Problems Configuring Clustering on AWS EC2 with 3 DB Instances


#1

I am encountering some problems when configuring my database cluster… I have 3 16 core instances with 4 NIC each. They are clustered in a ring network with node 1 -> node 2 -> node 3 -> node 1

Below are the configurations:

# [server 1]
heartbeat {
    mode mesh
    port 3002 # Heartbeat port for this node.

    # List one or more other nodes, one ip-address & port per line:
    mesh-seed-address-port 172.31.59.220 3002
    interval 250
    timeout 20
    }

# [server 2]
heartbeat {
    mode mesh
    port 3002 # Heartbeat port for this node.

    # List one or more other nodes, one ip-address & port per line:
    mesh-seed-address-port 172.31.59.230 3002
    interval 250
    timeout 20
    }

# [server 3]
heartbeat {
    mode mesh
    port 3002 # Heartbeat port for this node.

    # List one or more other nodes, one ip-address & port per line:
    mesh-seed-address-port 172.31.59.210 3002
    interval 250
    timeout 20
    }

I configured the each server with the network optimizations as suggested in http://www.aerospike.com/docs/deploy_guides/aws/tune/

Next, I started each server from node 1 -> node 2 -> node 3. I am unable to see a cluster of 3 nodes created when monitoring Aerospike using asmonitor info command.

I would like to know if I have configured anything incorrectly…

The network cards are and their association are listed below:

[node 1] 172.31.59.210-217 (8 cards)
[node 2] 172.31.59.220-223 (4 cards)
[node 3] 172.31.59.230-233 (4 cards)

Lastly, are there any special configurations that needs to be made on the clients (querying) to scale out the reads?

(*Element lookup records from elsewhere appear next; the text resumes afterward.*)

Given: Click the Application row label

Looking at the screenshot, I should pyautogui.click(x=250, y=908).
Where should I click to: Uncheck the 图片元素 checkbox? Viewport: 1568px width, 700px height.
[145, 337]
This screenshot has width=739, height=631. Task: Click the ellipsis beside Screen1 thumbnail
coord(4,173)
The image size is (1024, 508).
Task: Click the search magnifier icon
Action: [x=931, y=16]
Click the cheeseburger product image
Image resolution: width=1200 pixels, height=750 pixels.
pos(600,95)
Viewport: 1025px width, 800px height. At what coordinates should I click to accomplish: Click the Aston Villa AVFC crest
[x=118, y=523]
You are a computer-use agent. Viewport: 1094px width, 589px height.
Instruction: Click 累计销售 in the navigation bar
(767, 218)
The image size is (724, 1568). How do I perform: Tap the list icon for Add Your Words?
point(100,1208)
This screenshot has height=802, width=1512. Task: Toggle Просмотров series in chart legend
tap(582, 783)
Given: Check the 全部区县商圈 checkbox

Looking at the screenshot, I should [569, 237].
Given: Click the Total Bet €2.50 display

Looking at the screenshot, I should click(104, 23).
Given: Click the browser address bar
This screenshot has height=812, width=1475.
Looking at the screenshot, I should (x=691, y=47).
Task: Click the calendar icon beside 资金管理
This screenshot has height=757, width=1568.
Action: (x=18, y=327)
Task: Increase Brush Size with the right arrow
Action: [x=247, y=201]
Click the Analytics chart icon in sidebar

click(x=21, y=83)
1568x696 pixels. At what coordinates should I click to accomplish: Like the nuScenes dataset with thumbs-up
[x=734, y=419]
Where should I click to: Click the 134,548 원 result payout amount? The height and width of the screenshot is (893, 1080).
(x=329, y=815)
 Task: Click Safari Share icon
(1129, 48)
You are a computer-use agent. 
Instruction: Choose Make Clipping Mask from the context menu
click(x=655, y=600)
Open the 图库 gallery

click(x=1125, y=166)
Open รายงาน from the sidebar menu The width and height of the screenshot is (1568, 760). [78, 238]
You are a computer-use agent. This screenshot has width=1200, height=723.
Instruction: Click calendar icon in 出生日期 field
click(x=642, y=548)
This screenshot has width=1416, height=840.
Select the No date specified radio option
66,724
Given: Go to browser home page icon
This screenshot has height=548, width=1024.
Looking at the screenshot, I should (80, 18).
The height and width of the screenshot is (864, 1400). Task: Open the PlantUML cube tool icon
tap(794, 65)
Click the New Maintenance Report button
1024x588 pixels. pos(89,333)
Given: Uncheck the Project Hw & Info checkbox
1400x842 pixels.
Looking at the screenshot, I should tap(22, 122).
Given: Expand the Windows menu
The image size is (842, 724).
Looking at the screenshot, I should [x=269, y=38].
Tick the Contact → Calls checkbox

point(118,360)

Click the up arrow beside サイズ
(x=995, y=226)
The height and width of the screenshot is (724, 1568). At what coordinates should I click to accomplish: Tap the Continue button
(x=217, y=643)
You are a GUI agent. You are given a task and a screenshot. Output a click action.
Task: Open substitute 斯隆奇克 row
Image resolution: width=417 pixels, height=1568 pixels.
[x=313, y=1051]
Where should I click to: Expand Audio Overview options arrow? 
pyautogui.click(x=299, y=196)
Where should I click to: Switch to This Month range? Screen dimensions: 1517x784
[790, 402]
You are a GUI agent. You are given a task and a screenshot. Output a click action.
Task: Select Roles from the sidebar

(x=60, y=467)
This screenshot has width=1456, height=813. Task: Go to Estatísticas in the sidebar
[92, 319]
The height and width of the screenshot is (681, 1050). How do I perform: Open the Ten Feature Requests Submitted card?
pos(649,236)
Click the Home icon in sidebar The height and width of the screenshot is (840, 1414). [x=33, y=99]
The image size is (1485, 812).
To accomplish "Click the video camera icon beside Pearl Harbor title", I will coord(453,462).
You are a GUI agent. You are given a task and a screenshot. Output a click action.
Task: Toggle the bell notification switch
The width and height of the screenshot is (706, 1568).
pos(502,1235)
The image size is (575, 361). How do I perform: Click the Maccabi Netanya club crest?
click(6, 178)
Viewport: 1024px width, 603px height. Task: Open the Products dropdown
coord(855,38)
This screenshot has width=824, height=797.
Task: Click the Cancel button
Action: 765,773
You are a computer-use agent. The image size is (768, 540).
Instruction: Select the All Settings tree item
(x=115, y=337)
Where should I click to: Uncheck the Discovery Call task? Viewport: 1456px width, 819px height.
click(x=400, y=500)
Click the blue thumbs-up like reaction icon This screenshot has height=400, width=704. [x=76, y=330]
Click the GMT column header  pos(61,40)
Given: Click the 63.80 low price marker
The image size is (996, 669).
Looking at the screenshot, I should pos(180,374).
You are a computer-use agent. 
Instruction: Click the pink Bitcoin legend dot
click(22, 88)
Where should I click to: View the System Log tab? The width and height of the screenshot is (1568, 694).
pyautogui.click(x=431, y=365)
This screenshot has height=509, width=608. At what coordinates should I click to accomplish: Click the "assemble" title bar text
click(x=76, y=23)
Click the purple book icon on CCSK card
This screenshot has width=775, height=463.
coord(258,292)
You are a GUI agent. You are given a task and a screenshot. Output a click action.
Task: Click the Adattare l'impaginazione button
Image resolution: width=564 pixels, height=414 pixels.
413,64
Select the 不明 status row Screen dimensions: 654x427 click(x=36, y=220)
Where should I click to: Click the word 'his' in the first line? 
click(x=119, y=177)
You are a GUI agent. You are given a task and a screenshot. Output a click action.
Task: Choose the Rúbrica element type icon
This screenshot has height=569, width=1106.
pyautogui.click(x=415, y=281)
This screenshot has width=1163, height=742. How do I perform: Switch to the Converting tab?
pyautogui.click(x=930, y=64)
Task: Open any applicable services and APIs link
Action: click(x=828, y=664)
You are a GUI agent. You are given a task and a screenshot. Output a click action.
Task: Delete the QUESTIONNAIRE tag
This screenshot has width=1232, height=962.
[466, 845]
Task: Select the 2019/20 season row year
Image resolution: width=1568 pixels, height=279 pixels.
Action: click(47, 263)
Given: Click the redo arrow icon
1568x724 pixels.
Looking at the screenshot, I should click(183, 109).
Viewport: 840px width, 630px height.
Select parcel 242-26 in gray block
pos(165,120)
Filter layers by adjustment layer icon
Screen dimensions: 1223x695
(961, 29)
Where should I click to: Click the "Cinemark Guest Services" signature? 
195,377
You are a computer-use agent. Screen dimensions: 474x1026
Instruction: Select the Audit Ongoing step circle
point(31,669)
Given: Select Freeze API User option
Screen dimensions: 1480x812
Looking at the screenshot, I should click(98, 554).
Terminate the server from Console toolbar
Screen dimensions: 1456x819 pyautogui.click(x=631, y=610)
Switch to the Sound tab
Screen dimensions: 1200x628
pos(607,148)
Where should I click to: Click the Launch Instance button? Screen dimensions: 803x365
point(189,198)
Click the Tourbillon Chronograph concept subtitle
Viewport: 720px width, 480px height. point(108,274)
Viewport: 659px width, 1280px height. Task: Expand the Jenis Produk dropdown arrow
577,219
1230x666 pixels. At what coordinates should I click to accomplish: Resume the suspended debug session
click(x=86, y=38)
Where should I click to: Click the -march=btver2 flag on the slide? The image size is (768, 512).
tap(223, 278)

My intention is to scale the reads by expanding the number of nodes in the cluster. When clustered, are clients free to make a query through any of the interface cards (16 interfaces in my case) associated to Aerospike? How is scaling of reads done by Aerospike.

Any help or explanation is greatly appreciated!


#2

Hi Lzuwei,

For the point about the nodes that were not forming a cluster, I’m sure you have already done this, but would you verify that IPtables are disabled on all nodes in the cluster?

http://www.aerospike.com/docs/operations/troubleshoot/cluster/#iptable-configuration

I only mention it because IPtables have caused problems for me in the past.

I would recommend that each node in the cluster contains mesh-seed-address-port entries for each other node in the cluster: Node 1 knows about Nodes 2 and 3. Node 2 knows about Nodes 1 and 3. Node 3 knows about Nodes 1 and 2. This way, if Node 1 is starting, and Node 2 is down, Node 1 can find Node 3.

Are there any special client configurations required for querying clients? Provided that they can reach the nodes in the cluster, there are not any special required client configurations.

Each client connects to the cluster. Each client uses Aerospike Smart Partitions to maintain a local list of each of the 4095 partitions in the cluster. When the client reads data from the cluster, it consults the partition table to find out where that record resides. The client then connects to that node to perform the query.

Aerospike does not have a preference for the NIC that the client uses to connect to the cluster. I would recommend, however, that each client know about each node in the cluster. If the client only has one address, it will connect to that one node and then learn about the other nodes in the cluster. But if that client tries to connect to a node that is not available, it does not have another node where it can connect.

I’m sure you have already seen this, but just in case, the following document provides an overview of the client architecture:

http://www.aerospike.com/docs/architecture/clients.html

Would you let me know if this resolves your questions?

Thank you for your time, and I hope this helps,

-DM


#3

Hi Dave,

Many thanks for the detailed explanation!

I managed to get the cluster up but I had to make a few modifications to the configuration above. In general, I configured 2 things under the service and heartbeat stanza.

I added access-address in the service stanza to indicate the access address exposed to clients, and under the heartbeat stanza, I add address to indicate the address to broadcast the heartbeat. After making the following configurations and restarting the service, I was able to form the cluster.

I will post my updated configuration below in case anyone wants to refer to it

# [server 1]
service {
    address any                               # IP of the NIC on which the service is # listening.
    port 3000                                   # port on which the service is listening.
    access-address 172.31.59.210 # IP address exported to clients that access
                                                       # the service.
  }

heartbeat {
    mode mesh
    address 172.31.59.210  # IP of the NIC on which this node is listening to heartbeat
    port 3002                       # Heartbeat port for this node.

    # List one or more other nodes, one ip-address & port per line:
    mesh-seed-address-port 172.31.59.220 3002 #next seed node in the cluster
    interval 250
    timeout 20
    }

# similar configuration for the other nodes